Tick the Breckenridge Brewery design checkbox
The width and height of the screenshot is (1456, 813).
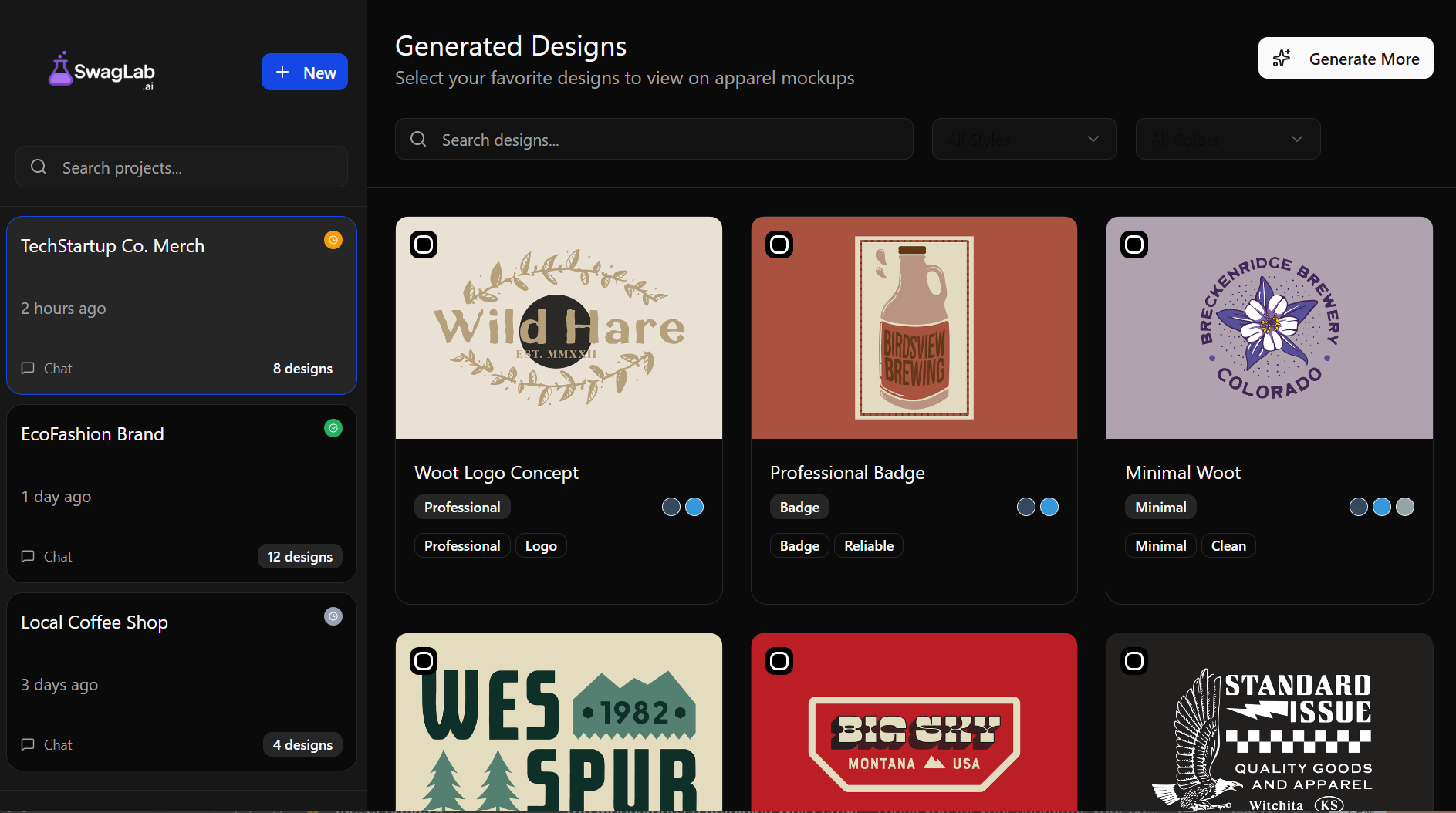[x=1134, y=245]
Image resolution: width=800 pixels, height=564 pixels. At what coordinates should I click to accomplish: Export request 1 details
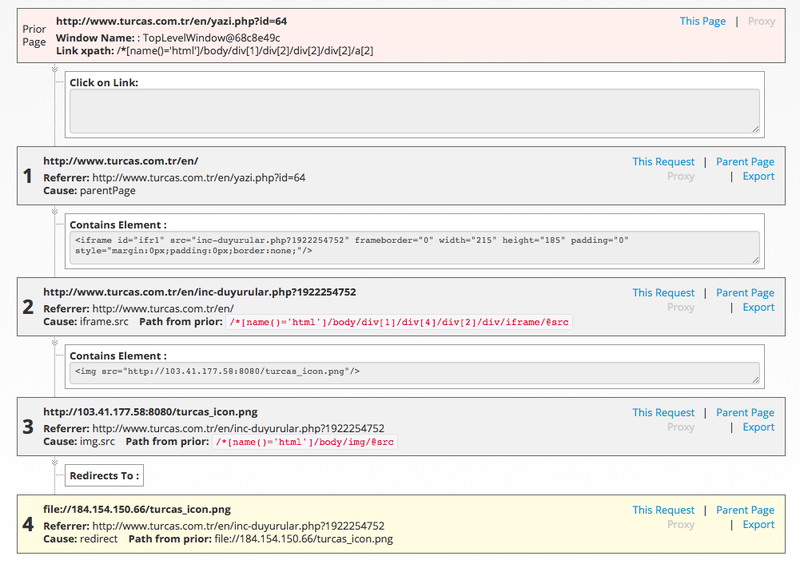coord(758,176)
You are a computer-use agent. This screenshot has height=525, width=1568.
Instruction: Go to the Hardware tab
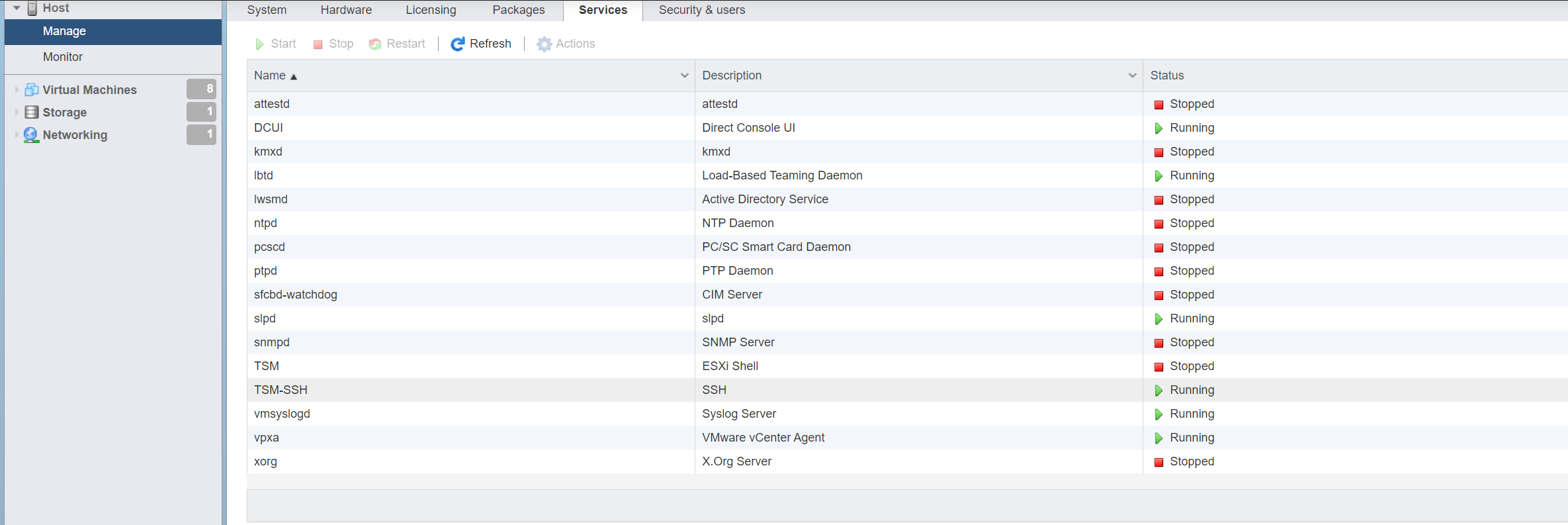point(346,10)
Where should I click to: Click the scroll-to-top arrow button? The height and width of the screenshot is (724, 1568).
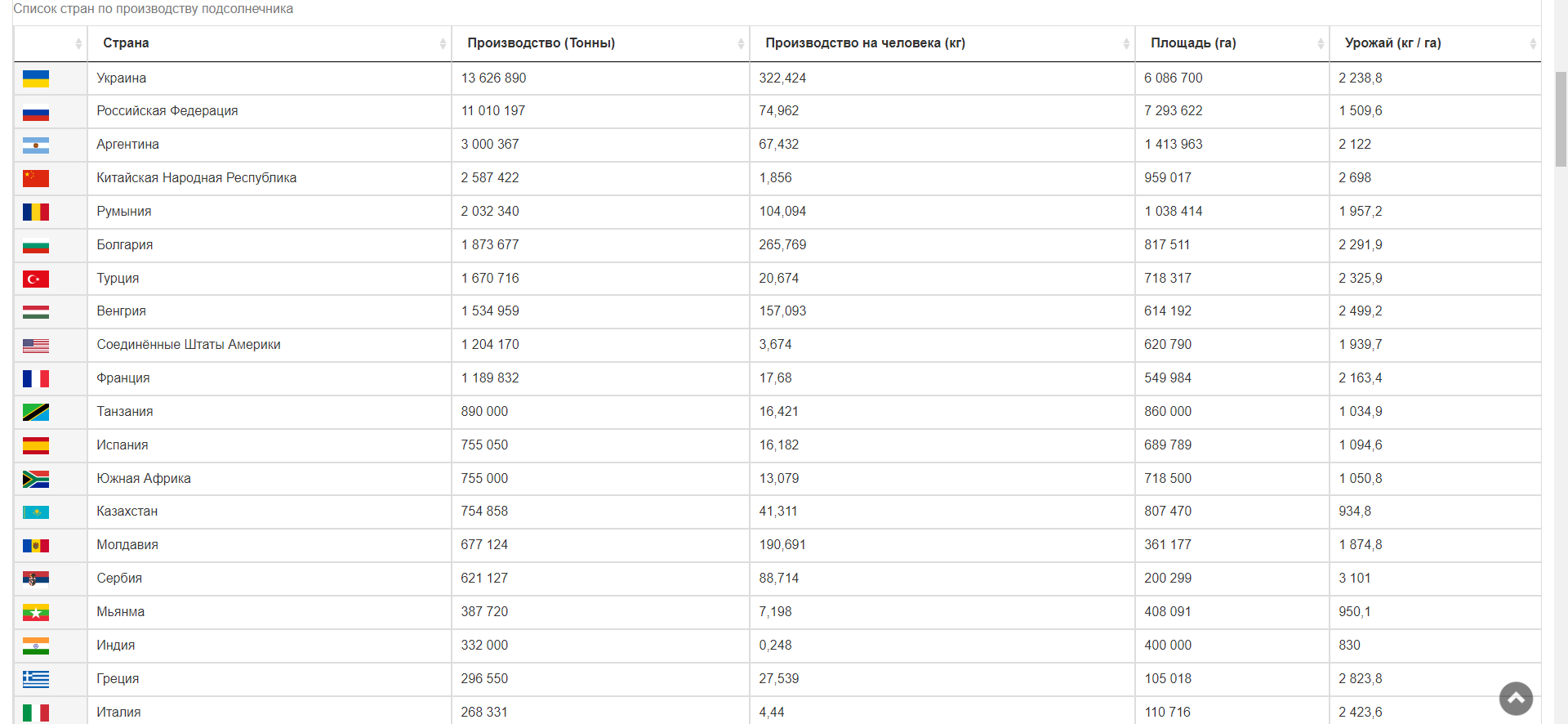(x=1516, y=699)
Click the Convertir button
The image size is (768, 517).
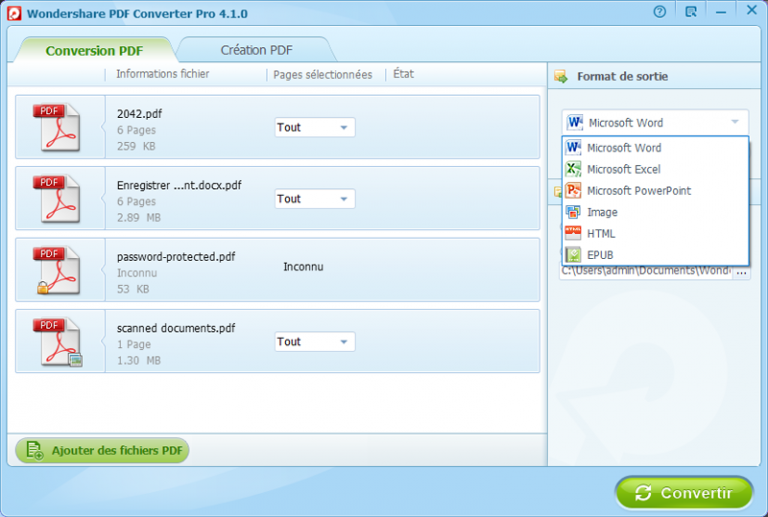click(683, 493)
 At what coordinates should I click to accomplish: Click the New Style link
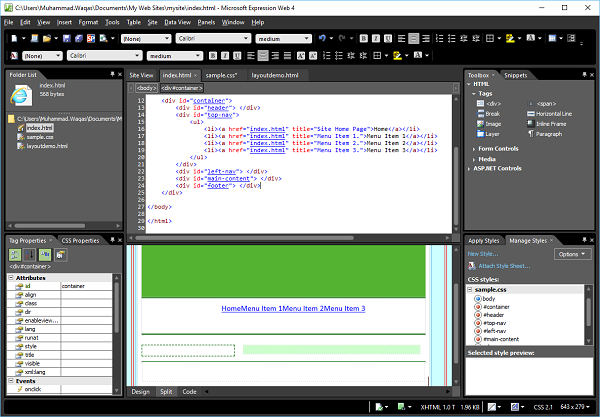[483, 254]
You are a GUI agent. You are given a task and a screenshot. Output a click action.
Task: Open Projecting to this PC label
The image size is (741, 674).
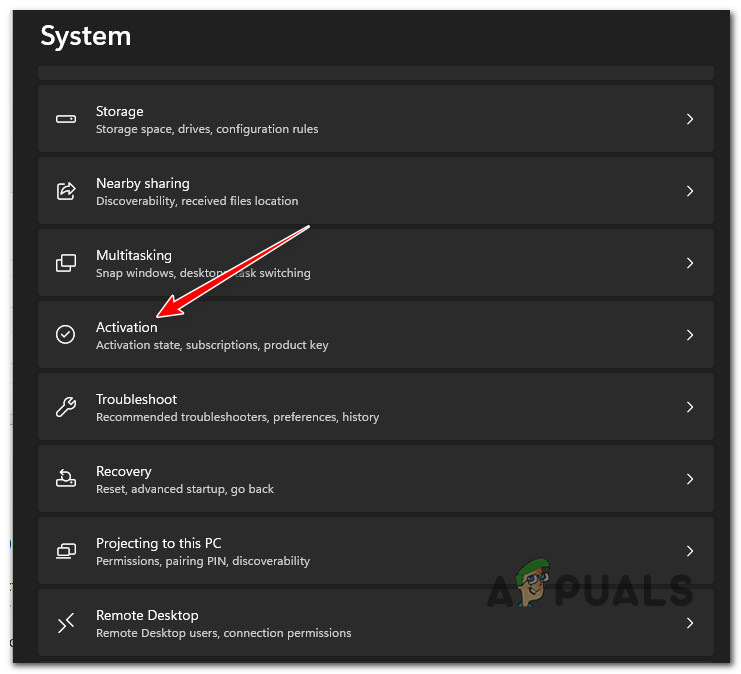coord(158,543)
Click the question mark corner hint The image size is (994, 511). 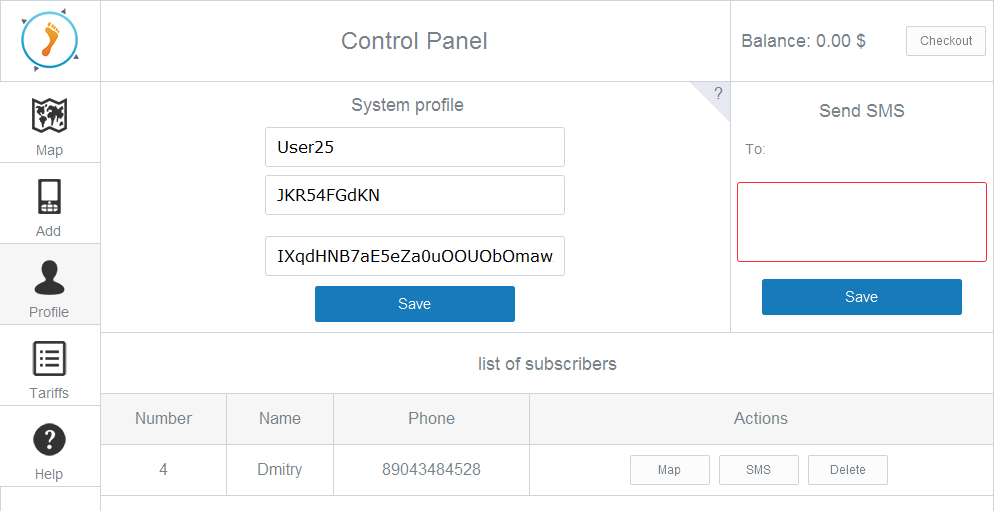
- - -
Check each line of the records above for the string "agent", and report every line that has it.

● **TASK RESULT**
You are a computer-use agent. This screenshot has height=525, width=1568.
You are a GUI agent. You are given a task and a screenshot. Output a click action.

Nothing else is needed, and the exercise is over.